How ethical are you? Would you, say, buy a paddling pool for £4.99 in Asda and sell it on Gumtree for £70? After all, it’s 30 degrees in the UK and all the pools have been snapped up. Would you rub your hands with glee that Sir Alan would be proud of your colossal mark-up? Ethics? What do ethics have to do with the basic principles of supply and demand.
Facebook, eBay and Gumtree have been flooded with over-priced paddling pools. Take a look. Forget ploughing your savings into gold and oil; paddling pools are where it’s at.
If this is you, I commend you for your business acumen. I abhor your disregard for principles, ethics and decency.
Sure, factor in a mark-up to justify your labour (I applaud anyone for braving Asda Walmart on the weekend), but don’t rob people because it’s a freaky hot spell and you can get away with it.

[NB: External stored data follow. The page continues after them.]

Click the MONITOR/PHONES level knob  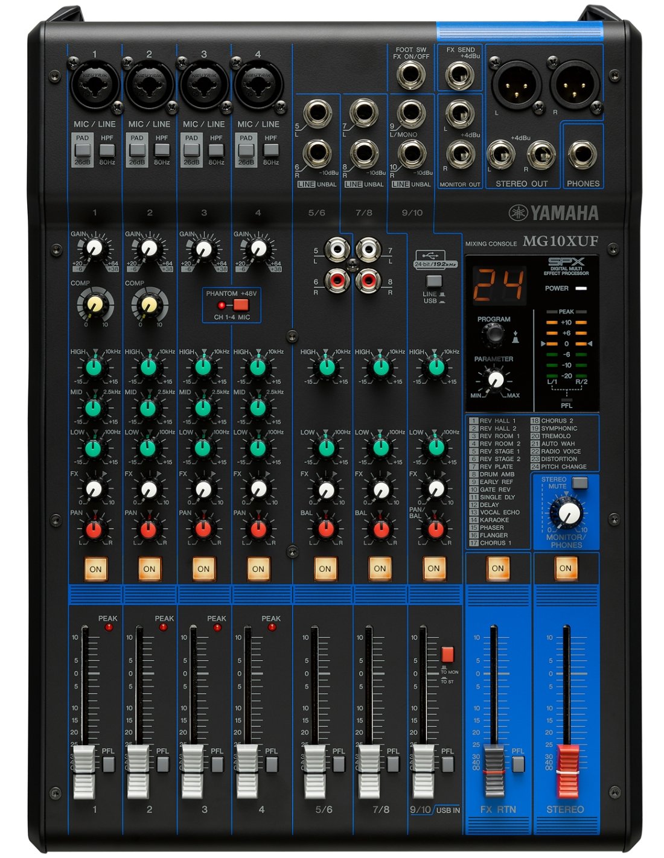(567, 513)
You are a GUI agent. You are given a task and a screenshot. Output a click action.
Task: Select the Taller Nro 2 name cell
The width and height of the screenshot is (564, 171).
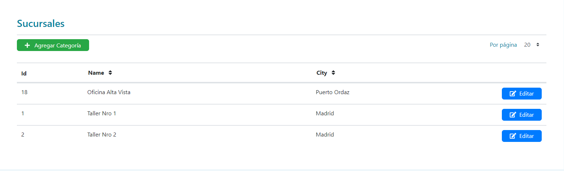pyautogui.click(x=102, y=135)
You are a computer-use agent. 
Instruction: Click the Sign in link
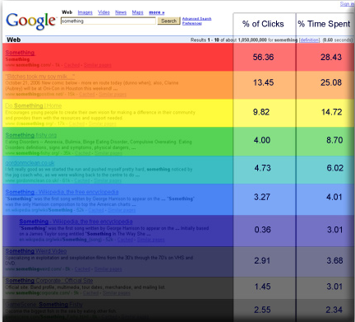347,4
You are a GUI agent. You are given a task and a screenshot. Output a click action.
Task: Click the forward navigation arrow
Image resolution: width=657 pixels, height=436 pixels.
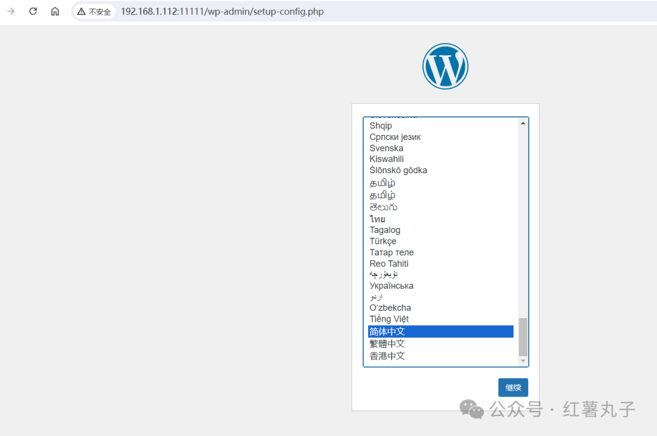tap(11, 12)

I sold a portable air-conditioning unit today. We paid £250 for it last year and as we never use it, we sold it for a reasonable price. I had 24 email enquiries and I know I could have charged as much as I thought I could get away with. But that would be completely unethical and would trouble me as I sit watching Jack Bauer of an evening.
I know some will say I am soft or naive for believing in moral decency. Often you will hear people say: “It’s business, it’s not personal.” I loathe this deplorable excuse for unacceptable behaviour.
Everything in life is personal, whether you’re closing mega-deals, buying houses or playing marbles. And I can see no reason why all of these things cannot be conducted with honour and decency.
Be wary of anyone who spouts: “It’s not personal, it’s just business.” You are about to be royally shafted up the arse.